Darren Morgan (born 10 April 1965) is a former Australian rules footballer who played with Geelong in the Victorian/Australian Football League (VFL/AFL).

Morgan came from Belmont and put in some good performances for Geelong in his debut season, including being best on ground against Richmond in just his third appearance.

A speedster, he missed just one game in 1985, and the following year he averaged a career-high 17 disposals.

He didn't see much action in 1987 and 1988 but played 21 games as a half back in 1989. In a game against West Coast at Kardinia Park that year, Morgan kicked five goals, which equaled the combined efforts of star forwards Gary Ablett and Billy Brownless.
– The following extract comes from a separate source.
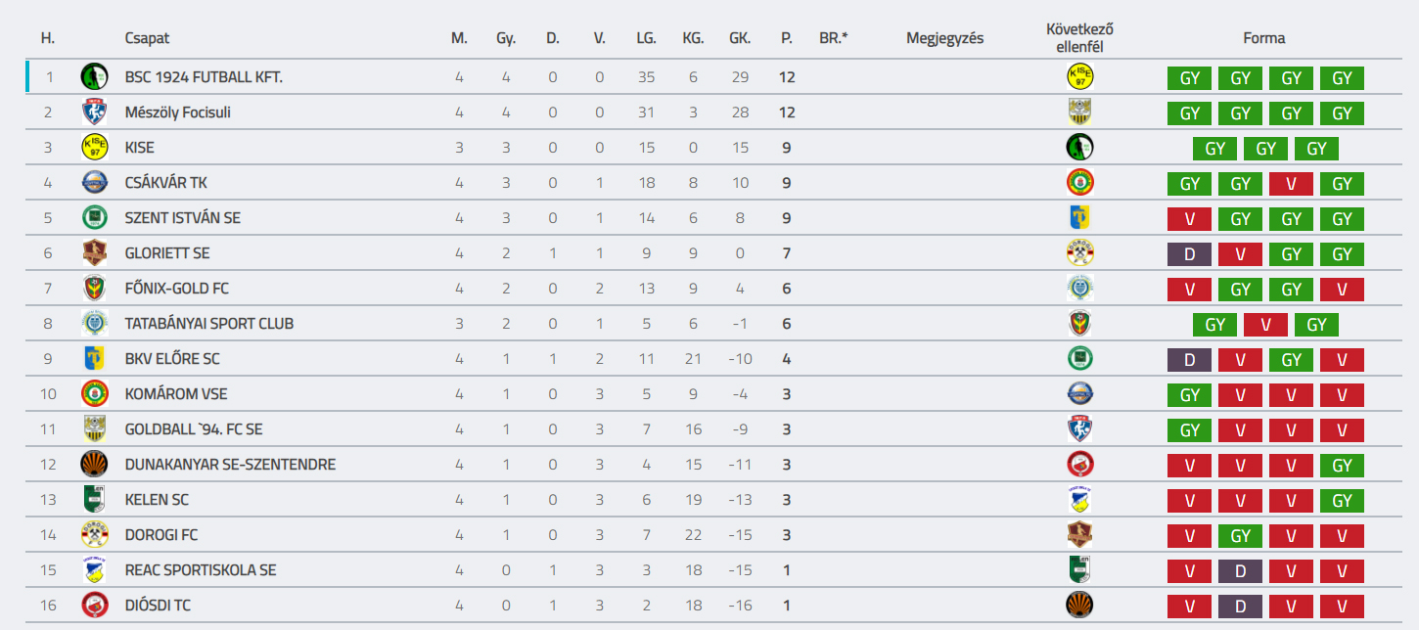Image resolution: width=1419 pixels, height=630 pixels.
Task: Click the next opponent crest for Kelen SC
Action: click(x=1079, y=499)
Although he played in the 1989 Qualifying Final, Morgan didn't take any further part in Geelong's run to the grand final. He would likely have played in the premiership decider had David Cameron not recovered from his shoulder injury in time.
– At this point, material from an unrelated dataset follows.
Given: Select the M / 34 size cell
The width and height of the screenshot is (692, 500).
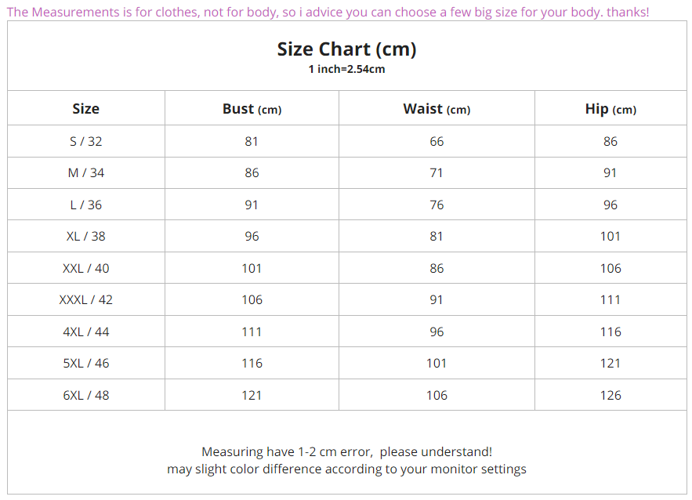Looking at the screenshot, I should (x=86, y=172).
After the 1990 season, Morgan was traded to the Sydney Swans. He however refused to make the move and instead spent the season at Werribee where he was their joint "Best and Fairest" winner. In the 1991 AFL draft he was again traded, this time to Footscray, in return for the 68th pick in the draft. Morgan didn't play a single senior game for Footscray.